Your answer must be every line of the data that holds the string "accomplish".
=== Section Start ===
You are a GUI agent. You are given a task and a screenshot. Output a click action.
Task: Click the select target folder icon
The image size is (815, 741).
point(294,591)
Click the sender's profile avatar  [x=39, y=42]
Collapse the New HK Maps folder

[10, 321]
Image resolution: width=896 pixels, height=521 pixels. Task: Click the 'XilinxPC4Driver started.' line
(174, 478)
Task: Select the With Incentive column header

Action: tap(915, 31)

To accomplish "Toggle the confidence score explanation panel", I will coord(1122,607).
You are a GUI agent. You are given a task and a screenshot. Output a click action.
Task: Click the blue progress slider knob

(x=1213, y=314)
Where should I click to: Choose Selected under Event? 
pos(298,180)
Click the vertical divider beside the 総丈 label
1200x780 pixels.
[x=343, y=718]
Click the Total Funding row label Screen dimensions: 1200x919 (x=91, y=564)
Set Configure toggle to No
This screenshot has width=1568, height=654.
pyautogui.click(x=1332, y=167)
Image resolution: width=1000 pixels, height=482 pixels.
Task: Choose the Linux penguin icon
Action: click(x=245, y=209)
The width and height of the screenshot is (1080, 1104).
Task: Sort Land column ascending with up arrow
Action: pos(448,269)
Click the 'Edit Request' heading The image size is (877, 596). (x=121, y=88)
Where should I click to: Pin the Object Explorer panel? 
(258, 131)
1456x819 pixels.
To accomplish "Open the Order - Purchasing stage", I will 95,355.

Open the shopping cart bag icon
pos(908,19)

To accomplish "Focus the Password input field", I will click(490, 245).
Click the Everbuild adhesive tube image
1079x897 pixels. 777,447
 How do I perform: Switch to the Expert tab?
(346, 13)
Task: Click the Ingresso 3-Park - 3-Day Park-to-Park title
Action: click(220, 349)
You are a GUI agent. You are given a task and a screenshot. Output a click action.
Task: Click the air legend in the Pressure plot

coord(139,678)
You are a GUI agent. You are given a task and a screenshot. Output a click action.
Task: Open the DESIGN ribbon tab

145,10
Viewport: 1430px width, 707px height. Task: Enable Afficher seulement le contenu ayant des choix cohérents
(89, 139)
=== Section End ===
= SOLVED PROBLEM =
To accomplish "Toggle the confidence score explanation panel", I will coord(1122,607).
To accomplish "Open the Order - Purchasing stage", I will 95,355.
To accomplish "Focus the Password input field", I will click(490, 245).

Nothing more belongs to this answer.